## Task statement
Convert the material, from its first line through the line that contains "pyautogui.click(x=18, y=594)", inclusive, into a Markdown table with the columns Row and Material line. Leave out any blank lines.

## Task material

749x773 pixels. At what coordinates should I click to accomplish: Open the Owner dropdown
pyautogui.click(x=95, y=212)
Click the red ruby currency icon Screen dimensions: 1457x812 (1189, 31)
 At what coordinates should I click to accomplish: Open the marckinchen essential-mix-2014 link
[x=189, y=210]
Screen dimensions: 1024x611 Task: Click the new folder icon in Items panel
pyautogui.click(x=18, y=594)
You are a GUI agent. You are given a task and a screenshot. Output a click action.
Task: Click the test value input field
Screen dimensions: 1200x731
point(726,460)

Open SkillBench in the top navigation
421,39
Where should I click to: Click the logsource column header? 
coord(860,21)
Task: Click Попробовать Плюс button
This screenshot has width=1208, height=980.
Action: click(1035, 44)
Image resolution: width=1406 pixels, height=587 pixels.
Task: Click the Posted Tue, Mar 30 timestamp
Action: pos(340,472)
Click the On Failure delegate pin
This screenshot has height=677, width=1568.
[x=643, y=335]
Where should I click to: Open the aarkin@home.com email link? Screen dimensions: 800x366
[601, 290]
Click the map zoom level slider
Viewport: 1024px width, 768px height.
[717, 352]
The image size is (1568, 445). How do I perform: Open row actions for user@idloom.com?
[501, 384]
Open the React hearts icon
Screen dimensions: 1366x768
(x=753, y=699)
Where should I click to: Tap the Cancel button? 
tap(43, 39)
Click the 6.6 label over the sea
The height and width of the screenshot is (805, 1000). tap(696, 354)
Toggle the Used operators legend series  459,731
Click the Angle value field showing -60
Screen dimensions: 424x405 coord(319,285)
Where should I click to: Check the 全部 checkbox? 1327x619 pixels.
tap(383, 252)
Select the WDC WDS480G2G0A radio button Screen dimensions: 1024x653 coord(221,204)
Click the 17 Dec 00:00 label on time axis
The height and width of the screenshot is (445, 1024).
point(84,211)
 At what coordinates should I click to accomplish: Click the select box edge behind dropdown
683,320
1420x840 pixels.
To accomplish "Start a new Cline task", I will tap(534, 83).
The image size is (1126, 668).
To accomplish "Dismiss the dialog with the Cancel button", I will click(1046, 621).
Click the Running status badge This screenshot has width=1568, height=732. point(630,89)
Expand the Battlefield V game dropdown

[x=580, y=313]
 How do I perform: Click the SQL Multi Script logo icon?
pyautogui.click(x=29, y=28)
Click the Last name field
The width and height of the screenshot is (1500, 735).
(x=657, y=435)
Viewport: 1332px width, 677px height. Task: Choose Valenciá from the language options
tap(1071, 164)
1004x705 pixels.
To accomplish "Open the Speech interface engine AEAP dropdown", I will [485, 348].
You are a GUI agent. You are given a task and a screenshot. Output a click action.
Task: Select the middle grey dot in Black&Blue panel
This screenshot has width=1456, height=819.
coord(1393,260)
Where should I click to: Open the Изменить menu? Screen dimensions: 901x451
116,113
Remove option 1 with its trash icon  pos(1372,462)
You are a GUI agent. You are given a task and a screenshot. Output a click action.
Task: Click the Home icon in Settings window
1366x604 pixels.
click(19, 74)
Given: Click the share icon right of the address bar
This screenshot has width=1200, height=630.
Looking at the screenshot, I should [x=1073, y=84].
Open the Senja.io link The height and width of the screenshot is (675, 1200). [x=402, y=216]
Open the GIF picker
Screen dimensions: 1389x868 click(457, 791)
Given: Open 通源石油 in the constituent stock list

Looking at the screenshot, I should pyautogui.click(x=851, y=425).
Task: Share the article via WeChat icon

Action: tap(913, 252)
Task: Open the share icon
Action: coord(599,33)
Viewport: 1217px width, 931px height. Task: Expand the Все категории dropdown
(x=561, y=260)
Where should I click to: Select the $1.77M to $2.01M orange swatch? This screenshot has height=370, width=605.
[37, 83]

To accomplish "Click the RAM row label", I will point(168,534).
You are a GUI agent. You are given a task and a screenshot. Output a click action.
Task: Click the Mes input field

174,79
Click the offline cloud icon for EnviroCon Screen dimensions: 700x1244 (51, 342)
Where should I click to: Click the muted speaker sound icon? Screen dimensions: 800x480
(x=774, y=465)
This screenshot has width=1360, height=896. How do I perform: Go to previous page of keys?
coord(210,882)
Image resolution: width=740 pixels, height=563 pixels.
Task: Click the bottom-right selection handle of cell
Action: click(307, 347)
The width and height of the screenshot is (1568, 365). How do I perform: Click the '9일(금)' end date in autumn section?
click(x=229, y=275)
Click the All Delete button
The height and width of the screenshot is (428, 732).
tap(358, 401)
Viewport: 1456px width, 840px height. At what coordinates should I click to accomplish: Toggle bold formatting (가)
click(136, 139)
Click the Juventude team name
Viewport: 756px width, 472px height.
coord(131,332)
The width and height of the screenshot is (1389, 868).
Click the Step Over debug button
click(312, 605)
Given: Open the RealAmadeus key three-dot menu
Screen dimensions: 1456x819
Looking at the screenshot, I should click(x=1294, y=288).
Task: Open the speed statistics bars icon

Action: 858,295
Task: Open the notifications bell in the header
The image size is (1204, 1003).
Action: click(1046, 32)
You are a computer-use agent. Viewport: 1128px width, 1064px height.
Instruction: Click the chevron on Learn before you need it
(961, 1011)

## Worked answer
| Row | Material line |
|---|---|
| 1 | 749x773 pixels. At what coordinates should I click to accomplish: Open the Owner dropdown |
| 2 | pyautogui.click(x=95, y=212) |
| 3 | Click the red ruby currency icon Screen dimensions: 1457x812 (1189, 31) |
| 4 |  At what coordinates should I click to accomplish: Open the marckinchen essential-mix-2014 link |
| 5 | [x=189, y=210] |
| 6 | Screen dimensions: 1024x611 Task: Click the new folder icon in Items panel |
| 7 | pyautogui.click(x=18, y=594) |